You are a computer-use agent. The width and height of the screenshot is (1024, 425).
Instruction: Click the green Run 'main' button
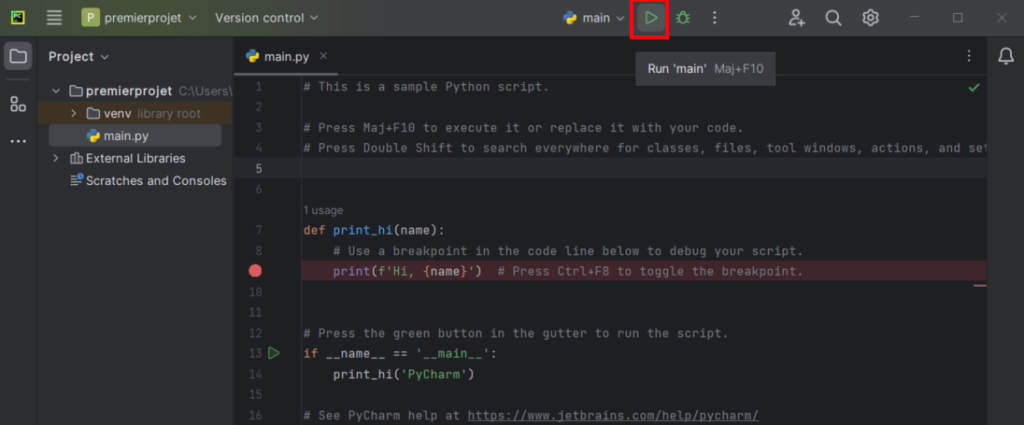(x=650, y=18)
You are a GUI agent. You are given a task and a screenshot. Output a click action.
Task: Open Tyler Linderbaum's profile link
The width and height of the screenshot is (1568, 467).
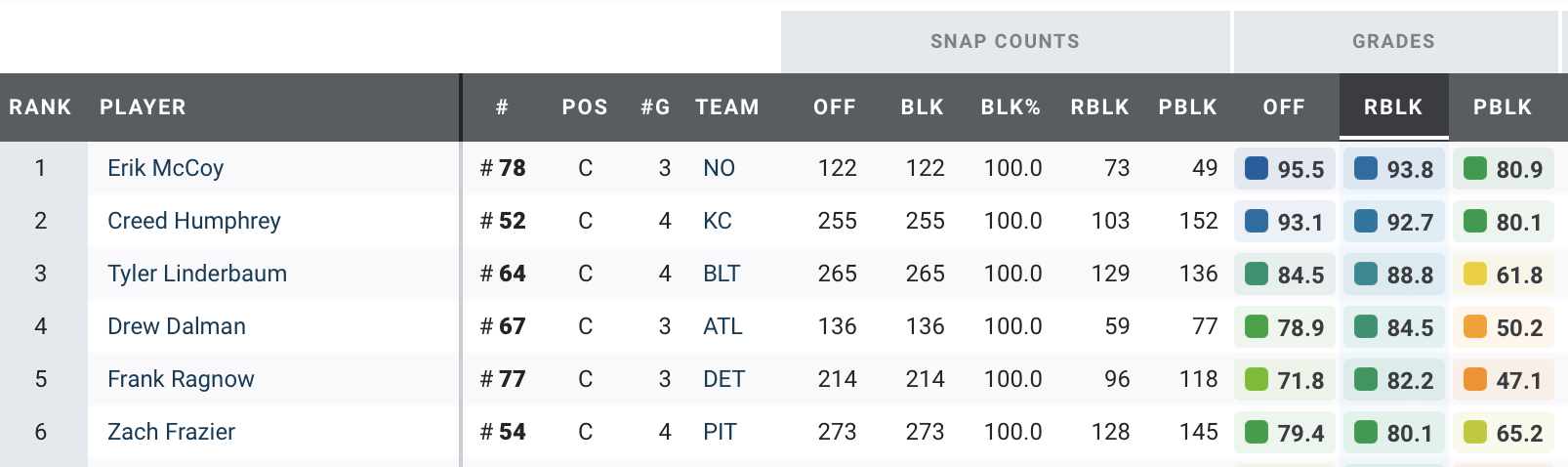[x=196, y=274]
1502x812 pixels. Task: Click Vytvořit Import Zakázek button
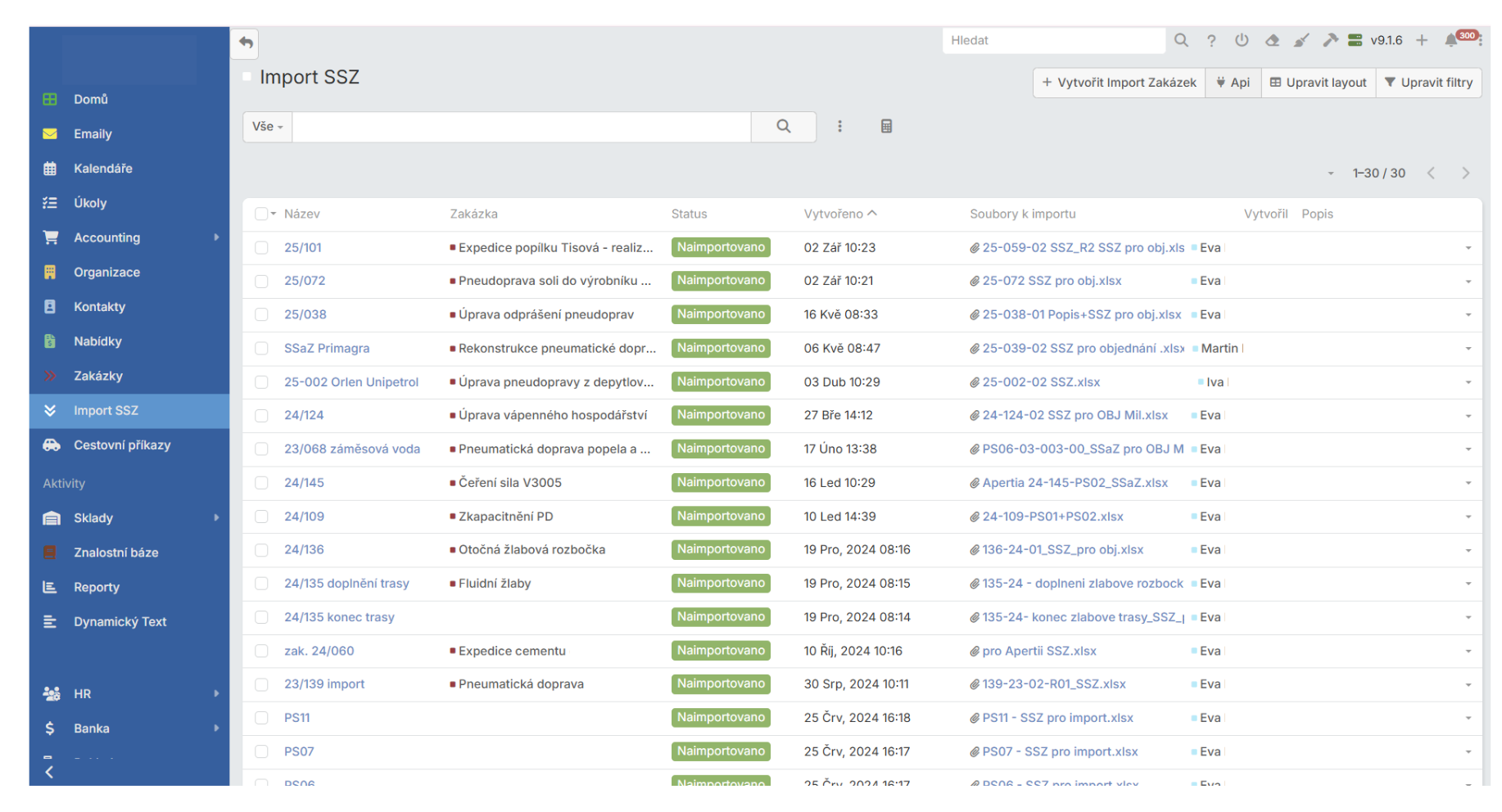pyautogui.click(x=1119, y=83)
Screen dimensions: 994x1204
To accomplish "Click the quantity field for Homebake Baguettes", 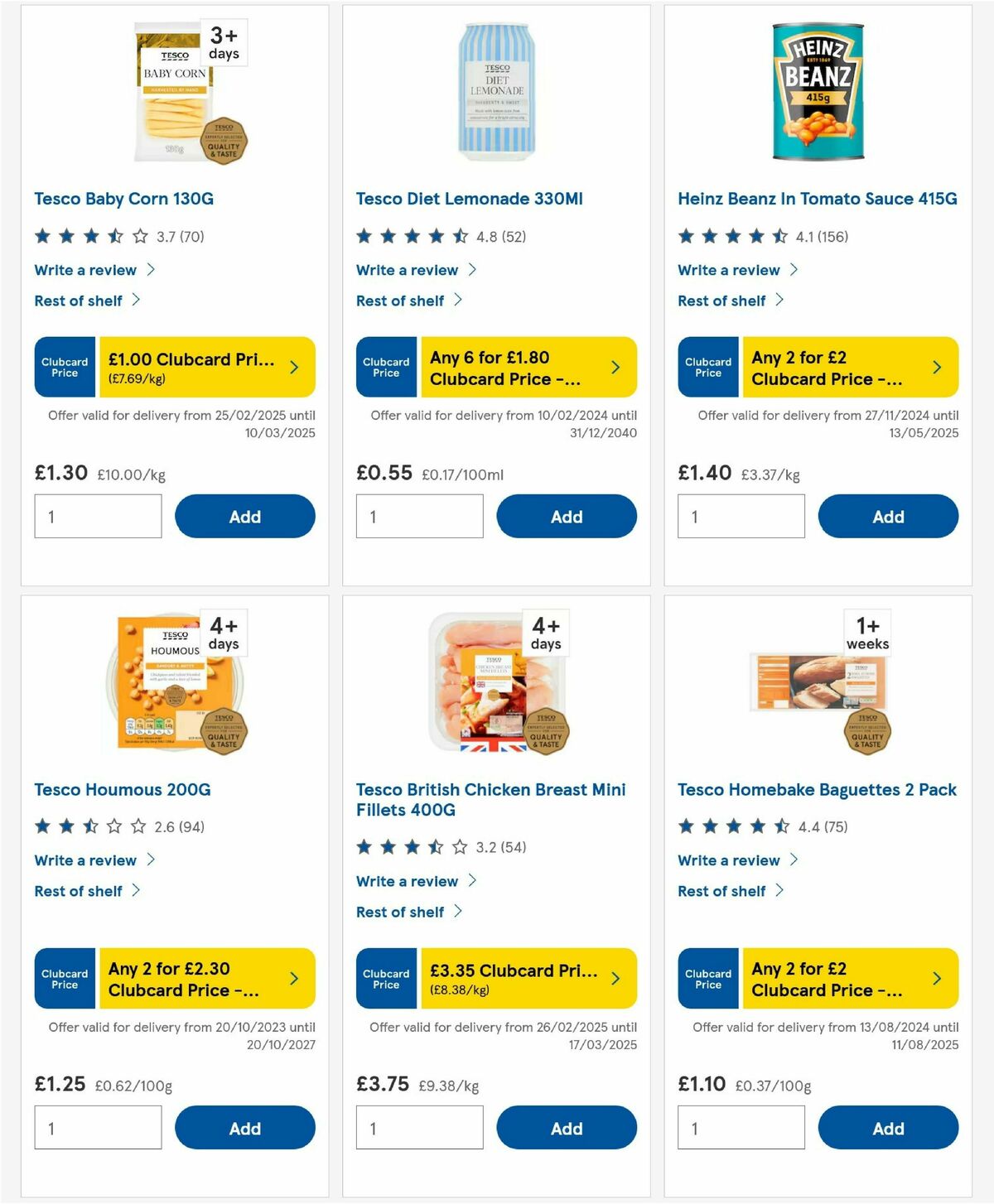I will point(741,1127).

--------

* Problem to solve
State how many lines in the entries above contain the string "width", with case counting, and give only the number.

* Task solution
2